Top of PROVIDED MATERIAL
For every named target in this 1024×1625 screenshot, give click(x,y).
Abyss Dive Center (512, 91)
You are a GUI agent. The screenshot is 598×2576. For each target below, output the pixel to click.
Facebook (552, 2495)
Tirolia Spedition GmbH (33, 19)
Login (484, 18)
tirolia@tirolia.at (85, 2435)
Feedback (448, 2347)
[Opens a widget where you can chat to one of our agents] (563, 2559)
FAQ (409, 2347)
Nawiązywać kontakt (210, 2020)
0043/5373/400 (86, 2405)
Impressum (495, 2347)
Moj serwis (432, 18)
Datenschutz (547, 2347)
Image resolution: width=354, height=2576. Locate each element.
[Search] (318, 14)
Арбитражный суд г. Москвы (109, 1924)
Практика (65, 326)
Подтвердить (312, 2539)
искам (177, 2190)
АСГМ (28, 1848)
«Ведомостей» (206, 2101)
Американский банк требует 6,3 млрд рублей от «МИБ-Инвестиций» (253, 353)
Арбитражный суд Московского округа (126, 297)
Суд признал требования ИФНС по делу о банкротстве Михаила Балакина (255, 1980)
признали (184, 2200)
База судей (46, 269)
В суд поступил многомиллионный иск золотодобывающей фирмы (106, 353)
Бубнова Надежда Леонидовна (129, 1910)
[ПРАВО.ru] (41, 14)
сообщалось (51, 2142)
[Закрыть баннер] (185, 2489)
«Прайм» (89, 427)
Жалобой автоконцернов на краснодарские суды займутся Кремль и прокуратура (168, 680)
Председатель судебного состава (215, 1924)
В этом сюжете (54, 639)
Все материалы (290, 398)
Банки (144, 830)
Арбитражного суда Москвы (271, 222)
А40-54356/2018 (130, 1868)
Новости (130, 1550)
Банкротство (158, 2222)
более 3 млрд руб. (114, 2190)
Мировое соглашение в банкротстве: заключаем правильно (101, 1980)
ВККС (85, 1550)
Bottom of PROVIDED MATERIAL
**WHAT TO DO:**
Could each line above be retyped exactly?

**RESULT FOR THIS TASK:**
For every named target in this 1024×1625 screenshot, give click(x,y).
Abyss Dive Center (512, 91)
You are a GUI agent. The screenshot is 598×2576. For each target below, output the pixel to click.
Facebook (552, 2495)
Tirolia Spedition GmbH (33, 19)
Login (484, 18)
tirolia@tirolia.at (85, 2435)
Feedback (448, 2347)
[Opens a widget where you can chat to one of our agents] (563, 2559)
FAQ (409, 2347)
Nawiązywać kontakt (210, 2020)
0043/5373/400 (86, 2405)
Impressum (495, 2347)
Moj serwis (432, 18)
Datenschutz (547, 2347)
Image resolution: width=354, height=2576. Locate each element.
[Search] (318, 14)
Арбитражный суд г. Москвы (109, 1924)
Практика (65, 326)
Подтвердить (312, 2539)
искам (177, 2190)
АСГМ (28, 1848)
«Ведомостей» (206, 2101)
Американский банк требует 6,3 млрд рублей от «МИБ-Инвестиций» (253, 353)
Арбитражный суд Московского округа (126, 297)
Суд признал требования ИФНС по делу о банкротстве Михаила Балакина (255, 1980)
признали (184, 2200)
База судей (46, 269)
В суд поступил многомиллионный иск золотодобывающей фирмы (106, 353)
Бубнова Надежда Леонидовна (129, 1910)
[ПРАВО.ru] (41, 14)
сообщалось (51, 2142)
[Закрыть баннер] (185, 2489)
«Прайм» (89, 427)
Жалобой автоконцернов на краснодарские суды займутся Кремль и прокуратура (168, 680)
Председатель судебного состава (215, 1924)
В этом сюжете (54, 639)
Все материалы (290, 398)
Банки (144, 830)
Арбитражного суда Москвы (271, 222)
А40-54356/2018 (130, 1868)
Новости (130, 1550)
Банкротство (158, 2222)
более 3 млрд руб. (114, 2190)
Мировое соглашение в банкротстве: заключаем правильно (101, 1980)
ВККС (85, 1550)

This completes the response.